スプリアスノイズは「RaspberyPiから盛大に出てる」ってことになるみたいです。
スイッチングなUSB電源なんて、捨てろって事でしょう。
御意見、ご感想、ご質問 等、コメントいただけましたら幸いです。
これは1KHzの基本周波数の信号を50KHzまでスペクトラム測定したものということでいいでしょうか。基本周波数が1KHzなら高調波も1KHz毎に出てくると思うのですが、時々見えているのは高調波ではなくスプリアスノイズというものなんですね。21~22KHzのスプリアスノイズの少ないSUPRAが優秀というのはどういう理由なのでしょう?
返信削除それぞれスペックの算出方法は、
削除SNR計測は、高調波を除外したノイズ成分の合成(足し算)と基本波の比
THD+N、SND計測は、高調波も含むノイズ成分の合成と基本波の比
THD計測は、高調波以外のノイズは除外した、高調波の合成と基本波の比
SFDR計測は、高調波も含むノイズの中で一番大きい奴と基本波の比
と定義してます。
でも、高調波成分の計算は、5次までとか、8次までとかで切っちゃうから、
もっと高い領域で出ても「計算から除外されるかもしれない」のが問題点。
しかもスペック表には「N次高調波まで計算」とは書いてない。
SFDR計測だとピークノイズ成分が計算されるから、除外される事が無いです。
今回の計測ではTHDの数字を見るとZonoTone最高ですが、通常計測しないSFDRはSUPRAの方が良いです。

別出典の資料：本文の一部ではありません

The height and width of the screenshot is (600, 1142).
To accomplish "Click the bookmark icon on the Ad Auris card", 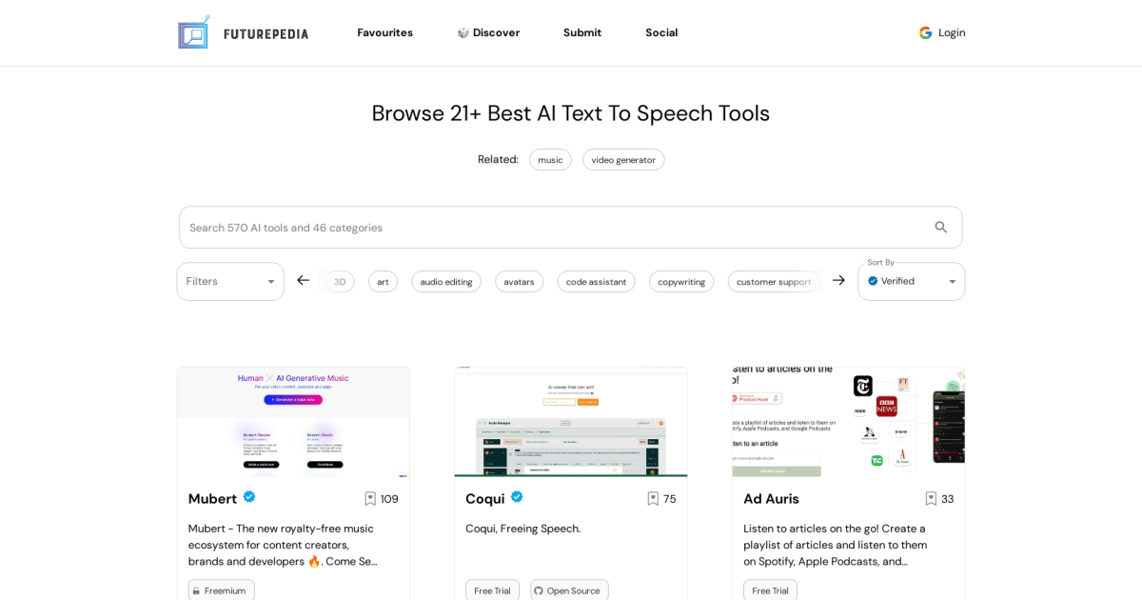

SFDRが載らないカタログスペックは宛てにならないと言えるかと思います。
SUPRAが優秀なのは、可聴帯域限界付近のスプリアスが少ないから「雑味」が聴こえてこないので優秀という事なのかと。
PS.フルエンシプレーヤにAppleリモコン使える様になりました。
これから外部クロック&リモコン基板のレイアウトやります。
リリースはまだ先になりますが、お楽しみに。